Cameroune / zone anglophone : Human Rights Watch exige la libération du directeur d’école enlevé

Les ravisseurs d’un directeur d’école dans la province du sud-ouest du Cameroun devraient immédiatement le libérer, a déclaré Human Rights Watch aujourd’hui. Les enlèvements de deux directeurs ont eu lieu le 25 mai 2018, à la suite de violences accrues dans les régions anglophones du Cameroun, quelques jours avant le début des examens scolaires nationaux.

Les directeurs, enlevés dans des endroits distincts, sont Georgiana Enanga Sanga, de l’école secondaire gouvernementale Bolifamba Mile 16-Buea, et Eric Ngomba, de l’Académie baptiste camerounaise Yoke-Muyuka.  Ngomba a été libéré avec des blessures à la machette le 29 mai, mais on ignore où se trouve Georgiana Enanga. Les groupes prônant l’indépendance des régions anglophones devraient mettre un terme à toutes les menaces et à la violence contre les étudiants, les enseignants et les écoles, et le gouvernement devrait respecter les normes relatives aux droits humains dans sa réponse.

“Les ravisseurs d’Enanga devraient la libérer immédiatement, et les groupes séparatistes devraient mettre un terme définitif à toutes les attaques visant à entraver l’éducation des enfants”, a déclaré Philippe Bolopion, directeur adjoint de Global Advocacy à Human Rights Watch. “Les attaques contre les étudiants, les enseignants et les écoles infligent des dommages à long terme aux enfants et nuisent à la réputation de ceux qui les exécutent”.
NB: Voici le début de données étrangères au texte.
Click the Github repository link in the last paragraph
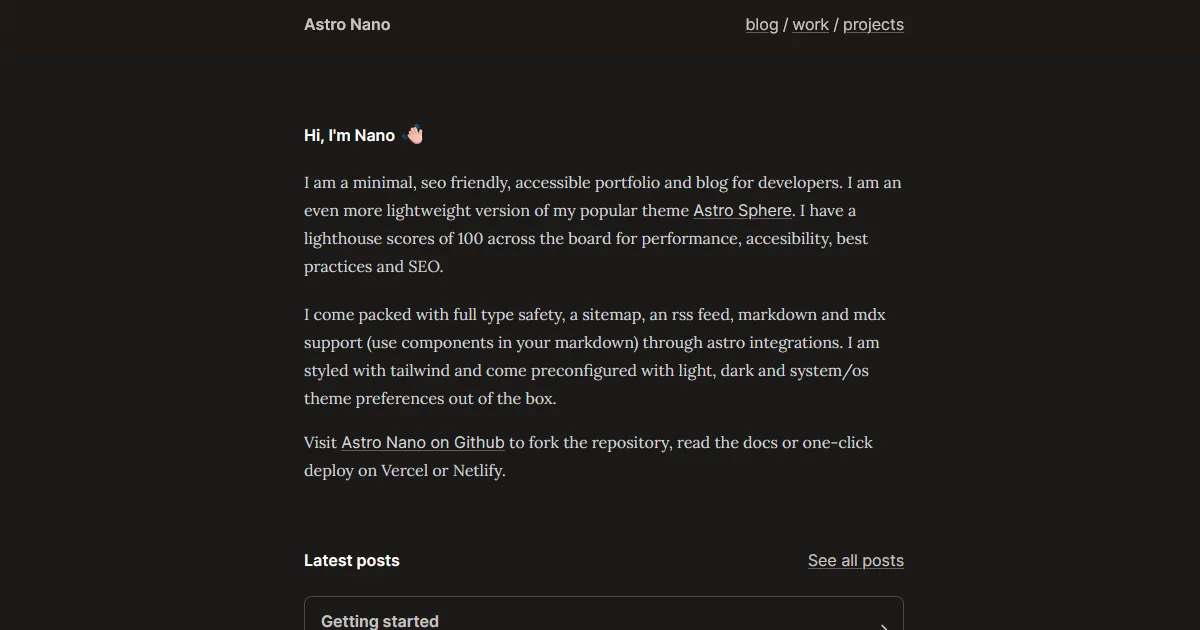The height and width of the screenshot is (630, 1200). [x=422, y=442]
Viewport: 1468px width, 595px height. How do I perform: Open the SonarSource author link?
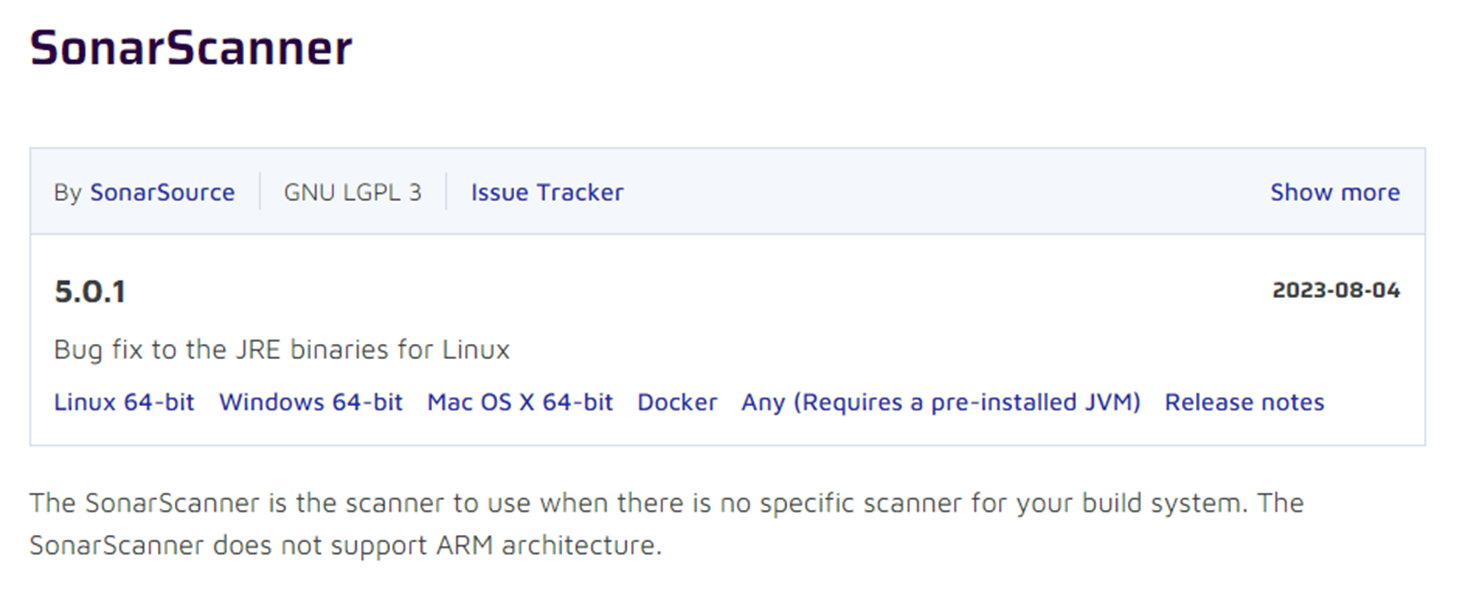162,192
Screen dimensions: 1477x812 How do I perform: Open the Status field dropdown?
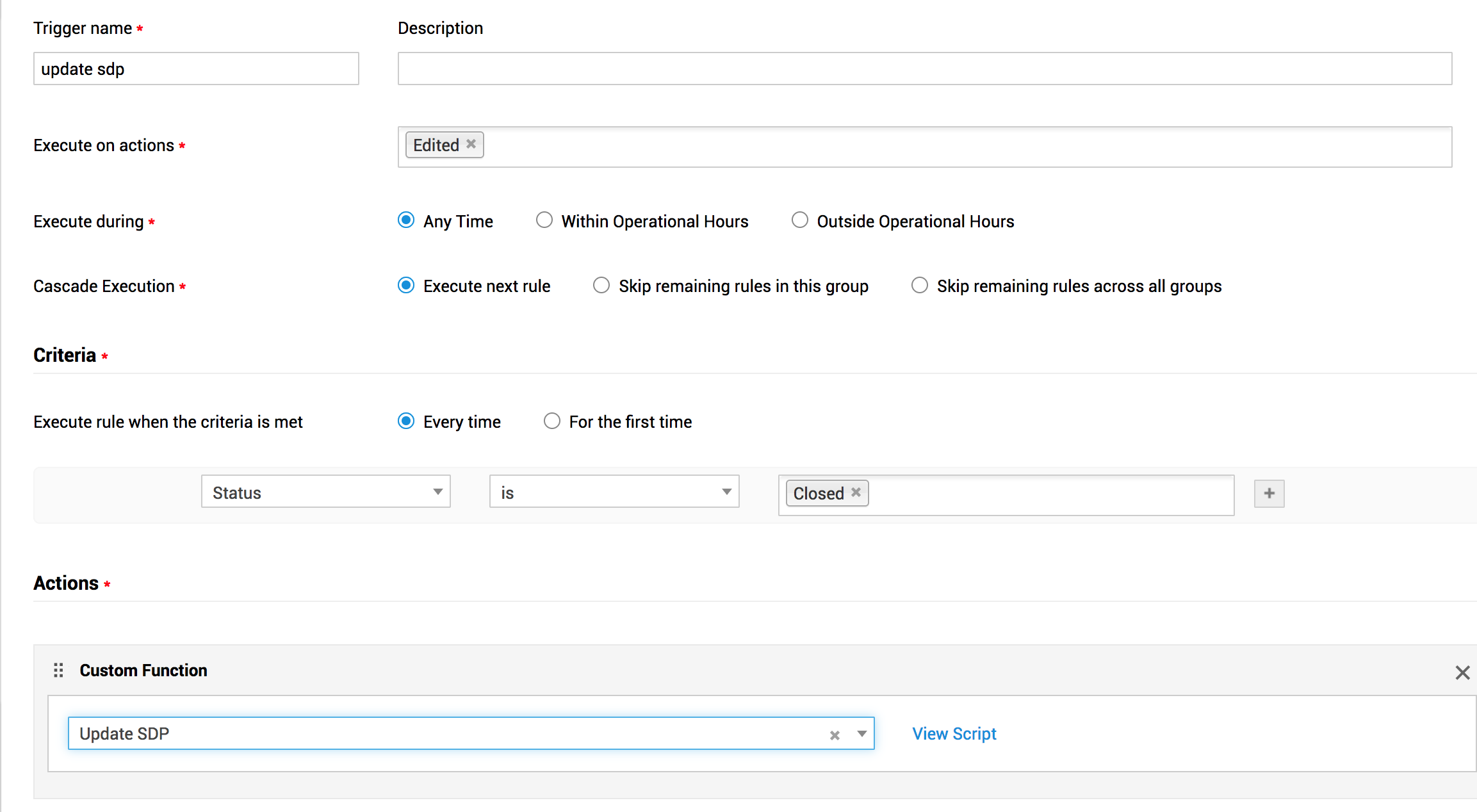pos(325,492)
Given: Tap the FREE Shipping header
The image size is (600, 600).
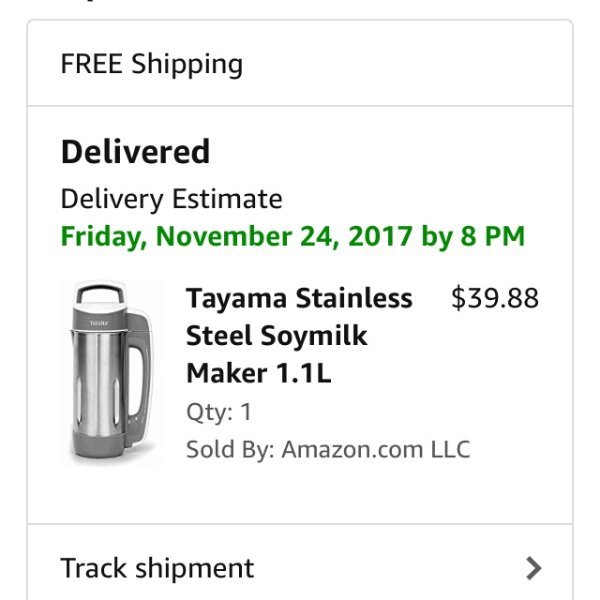Looking at the screenshot, I should [152, 64].
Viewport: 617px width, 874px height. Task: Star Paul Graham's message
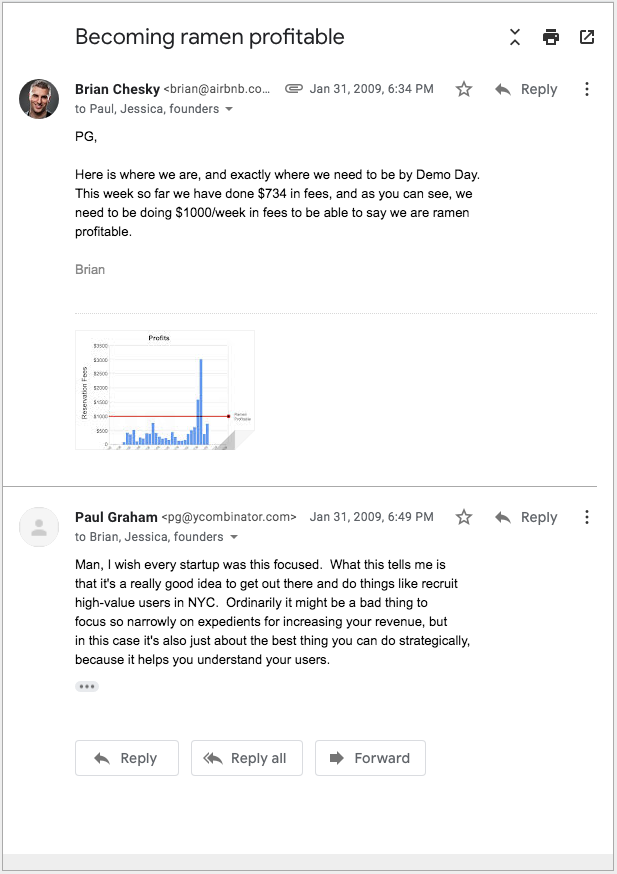click(464, 517)
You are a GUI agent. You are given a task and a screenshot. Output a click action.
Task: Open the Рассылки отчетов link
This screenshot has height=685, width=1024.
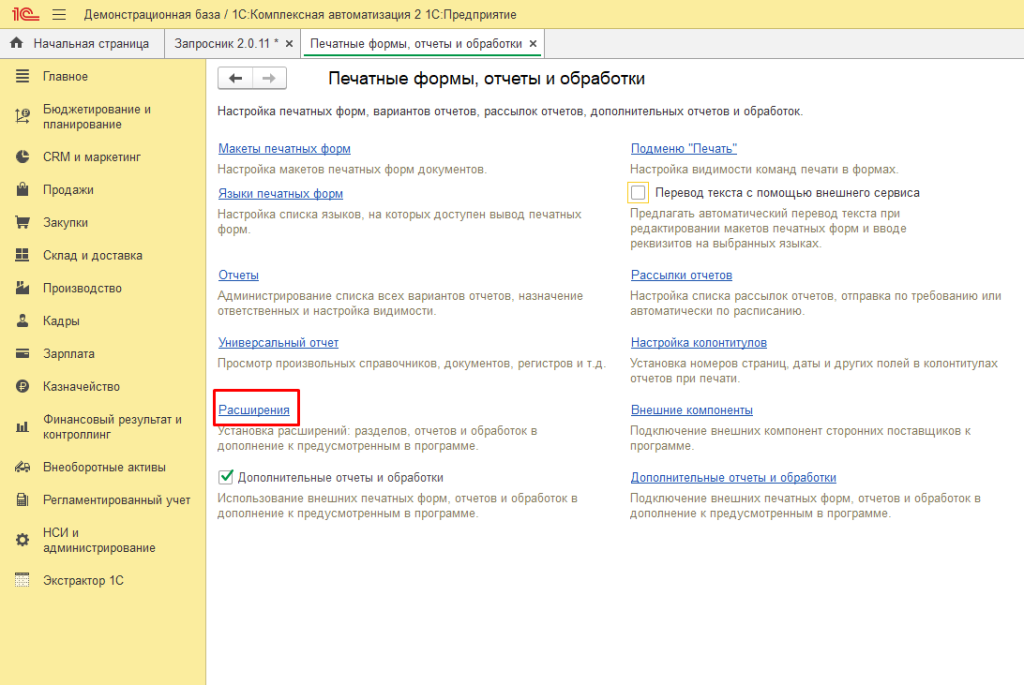point(681,275)
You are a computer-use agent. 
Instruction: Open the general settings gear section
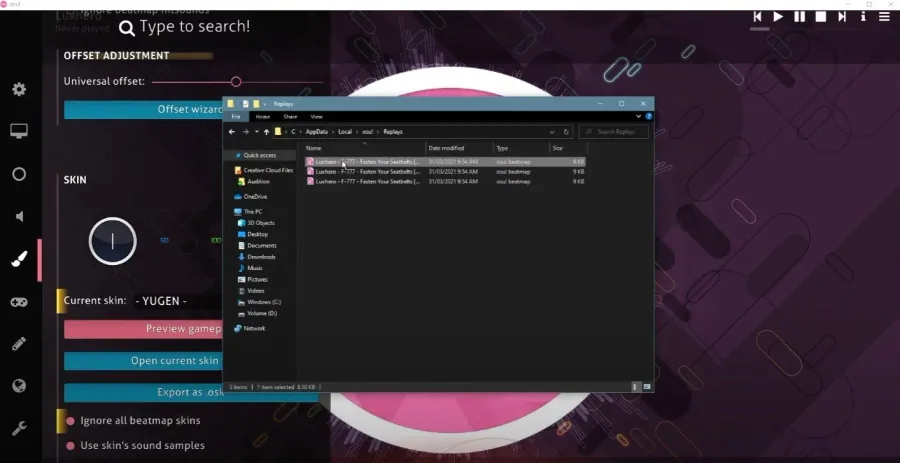19,90
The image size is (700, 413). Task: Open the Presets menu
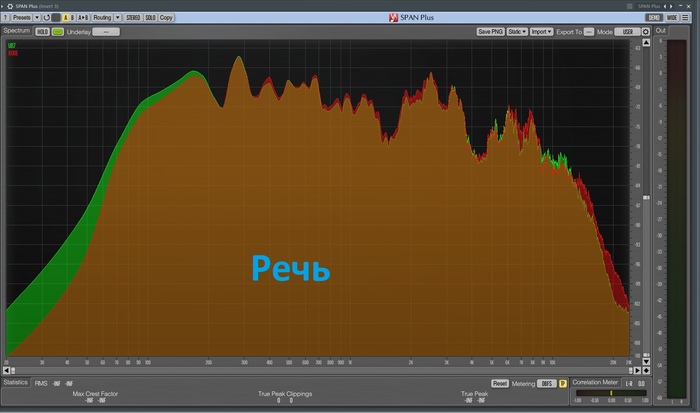pyautogui.click(x=21, y=18)
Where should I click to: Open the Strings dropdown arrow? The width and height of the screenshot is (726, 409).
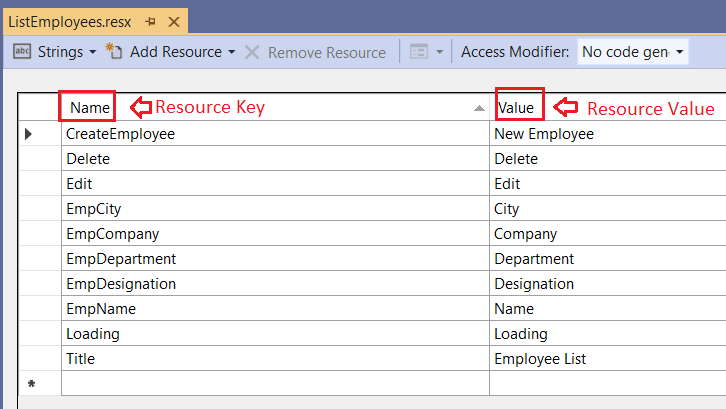pyautogui.click(x=92, y=52)
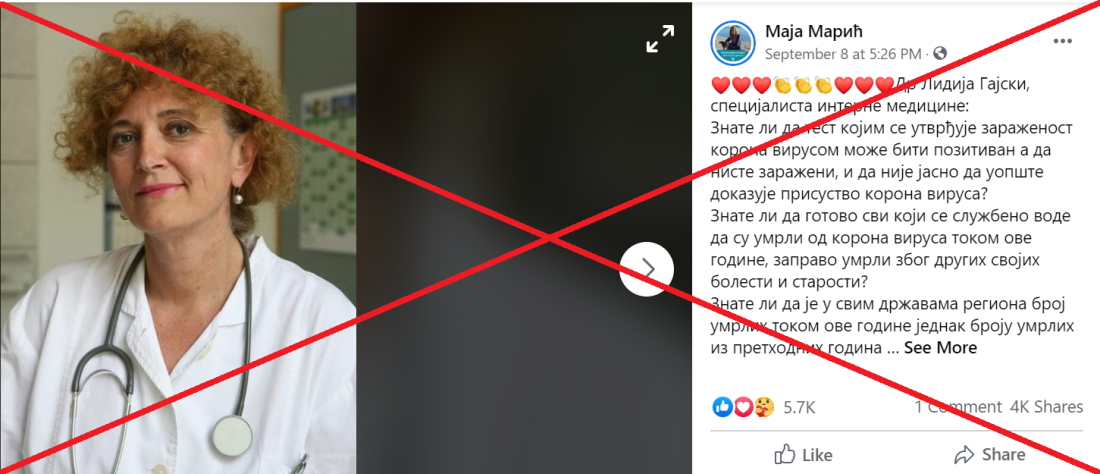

En novembre 2016, des enseignants anglophones se sont mis en grève pour protester contre la discrimination perçue envers les enseignants et les étudiants anglophones dans le pays majoritairement francophone. La majorité des syndicats d’enseignants ont annulé leur grève en février 2017. Mais les militants séparatistes ont continué à faire pression sur la population locale pour empêcher leurs enfants d’aller à l’école comme tactique pour exercer un effet de levier contre le gouvernement.

Certains ont cherché à imposer ce boycott en menaçant les enseignants et les parents à travers les lettres et les médias sociaux, et en attaquant et en brûlant les écoles. Des milliers d’enfants ont été exclus de l’éducation pendant près de deux années scolaires. Enanga a été enlevée dans la matinée du 25 mai alors qu’elle roulait dans un taxi à environ 50 mètres du campus de son école. Les assaillants ont pris le contrôle de la voiture et l’ont emmenée avec elle. Ngomba a été enlevé le même jour vers 19h30, sur le campus de l’école.

Dans une vidéo diffusée en ligne après l’enlèvement, Ngomba est vu assis par terre avec au moins trois hommes armés pointant leurs armes sur sa tête alors qu’il est interrogé. Une voix hors champ indique que Ngomba a été arrêté parce qu’il est le directeur d’une école qui fonctionne. Les hommes incitent Ngomba à appeler ses collègues enseignants et directeurs à fermer toutes les écoles «dans cette région d’Amba» – une référence aux régions anglophones du Cameroun – et à conseiller à ses collègues de ne pas administrer les examens nationaux.

La vidéo se termine par une voix hors caméra disant: “Alors, c’est un conseil, c’est un conseil et c’est un avertissement … Attention, soyez prudent, faites attention.”

La vidéo comprend des personnes identifiables en arrière-plan qui pourraient être des témoins ou des participants à l’incident. Les autorités locales devraient veiller à ce que les personnes responsables des enlèvements soient identifiées et traduites devant les tribunaux civils, de manière transparente et conformément aux normes internationales relatives aux droits de l’homme.